● **WHAT YOU HAVE TO DO**
Each record that follows should be duplicated exactly, except for its pictures.

● **DATASET**

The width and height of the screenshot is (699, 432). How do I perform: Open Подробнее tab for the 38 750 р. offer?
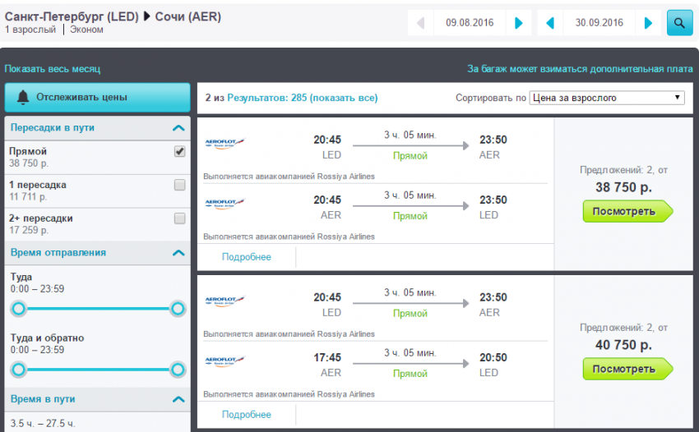click(x=246, y=257)
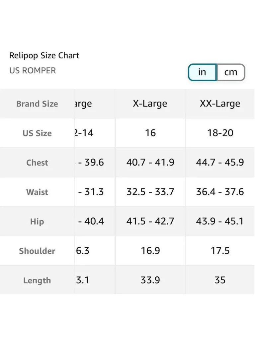Click waist value 36.4 - 37.6
This screenshot has width=255, height=341.
(x=220, y=192)
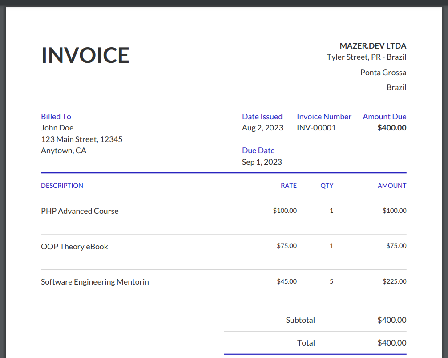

● **PROBLEM SOLUTION**
The width and height of the screenshot is (699, 432). How do I perform: Open Подробнее tab for the 38 750 р. offer?
click(x=246, y=257)
Click waist value 36.4 - 37.6
This screenshot has width=255, height=341.
(x=220, y=192)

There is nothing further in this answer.